Bacterial growth can be modeled by the differential equation
\begin{align} \frac{\mathrm{d}n}{\mathrm{d}t} = k n, \end{align}where $n$ is the number of bacteria and $k$ is the growth rate. The idea here is that the number of bacteria will grow faster the more bacteria we have, because there are more to divide. Analytically, we know the solution to this differential equation is
\begin{align} n(t) = n_0 \mathrm{e}^{kt}, \end{align}i.e., exponential growth. But suppose we did not know how to derive that. We could simulate the differential equation. We do this by discretizing time. Instead of a derivative, we have a change in $n$ over a change in time $t$.
\begin{align} \frac{\mathrm{d}n}{\mathrm{d}t} \approx \frac{\Delta n}{\delta t} = k n. \end{align}Let's say we know $n$ and time zero, $n(0)$. Then $n$ at time $t = \Delta t$ is
\begin{align} n(\Delta t) \approx n(0) + \Delta n = n(0) + k n(0). \end{align}More generally, we can write
\begin{align} \frac{\mathrm{d}n}{\mathrm{d}t} = f(n), \end{align}and
\begin{align} n(t+\Delta t) \approx n(t) + \Delta t\,f(n). \end{align}So, we can instruct Python to take our current value of $n$, and then add $\Delta t$ times $f(n)$ to get our new $n$ at a time just a bit later on, at $t + \Delta t$. We repeat this over and over again to move forward in time. Let's code that up!
# Specify parameter
k = 1
# Specify my little time step
delta_t = 0.01
# Make an array of time points, evenly spaced up to 10
t = np.arange(0, 10, delta_t)
# Make an array to store the number of bacteria
n = np.empty_like(t)
# Set the initial number of bacteria
n[0] = 100
# Write a for loop to keep updating n as time goes on
for i in range(1, len(t)):
n[i] = n[i-1] + delta_t * k * n[i-1]
Ok! We just computed the time points and the number of bacteria, so we can just plot the result!
fig, ax = plt.subplots(1, 1)
ax.set_xlabel('time (units of $k^{-1}$)')
ax.set_ylabel('number of bacteria')
_ = ax.plot(t, n)
And there is the famous exponential growth!
This time stepping method is called Euler's method, and what we're doing is called numerical solution of a differential equation.
a) Now it's time to simulate the Lotka-Volterra model. Since predator and prey both begin with "p," we'll call the predators foxes ($f$) and the prey rabbits ($r$). The differential equation describing the dynamics of the rabbit population is
\begin{align} \frac{\mathrm{d}r}{\mathrm{d}t} = \alpha r - \beta f r. \end{align}The first term at the right hand side is exponential growth, the same you would expect for a growing bacterial colony. The second term is killing off due to predation. If $f$ is large, more rabbits get hunted down.
The differential equation describing the dynamics of the fox population is
\begin{align} \frac{\mathrm{d}f}{\mathrm{d}t} = \delta f r - \gamma f. \end{align}The first term represents growth in the fox population by consumption of rabbits. The second term is the natural die-off of foxes.

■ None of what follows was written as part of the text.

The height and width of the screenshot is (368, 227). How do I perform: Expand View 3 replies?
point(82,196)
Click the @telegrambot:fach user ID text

Your task in this exercise is to numerically solve these two differential equations together and then plot the result. Use the following parameter values
alpha = 1
beta = 0.2
delta = 0.3
gamma = 0.8
delta_t = 0.001
t = np.arange(0, 60, delta_t)
r[0] = 10
f[0] = 1
Even though there are now two differential equations, the procedure is the same, you update each by adding $\Delta t$ times the respective derivative.
When you plot the result, does it make sense?

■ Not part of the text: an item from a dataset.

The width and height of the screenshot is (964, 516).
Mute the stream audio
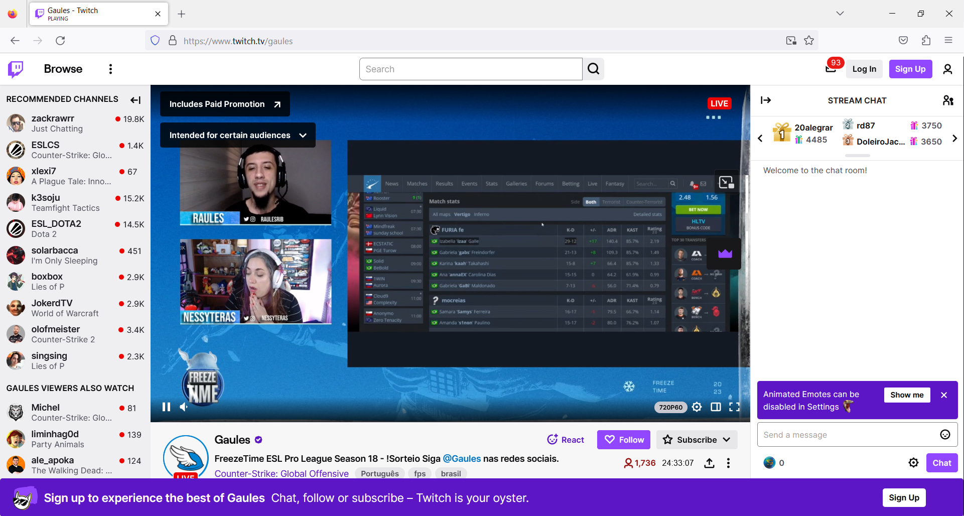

b) [Bonus] Euler's method is probably the simplest way to solve differential equations, and is by no means the best. SciPy has an ODE solver, scipy.integrate.odeint()
that uses the more sophisticated and robust methods for solving systems of ODEs. Read the documentation about how scipy.integrate.odeint()
works and use it to solve the Lotka-Volterra system of ODEs.
This problem is tough; I'm not giving you directions, and you are kind of on your own to read the documentation and figure it out. It may be useful to read this tutorial I wrote to help students solve ODEs that come up in systems biology.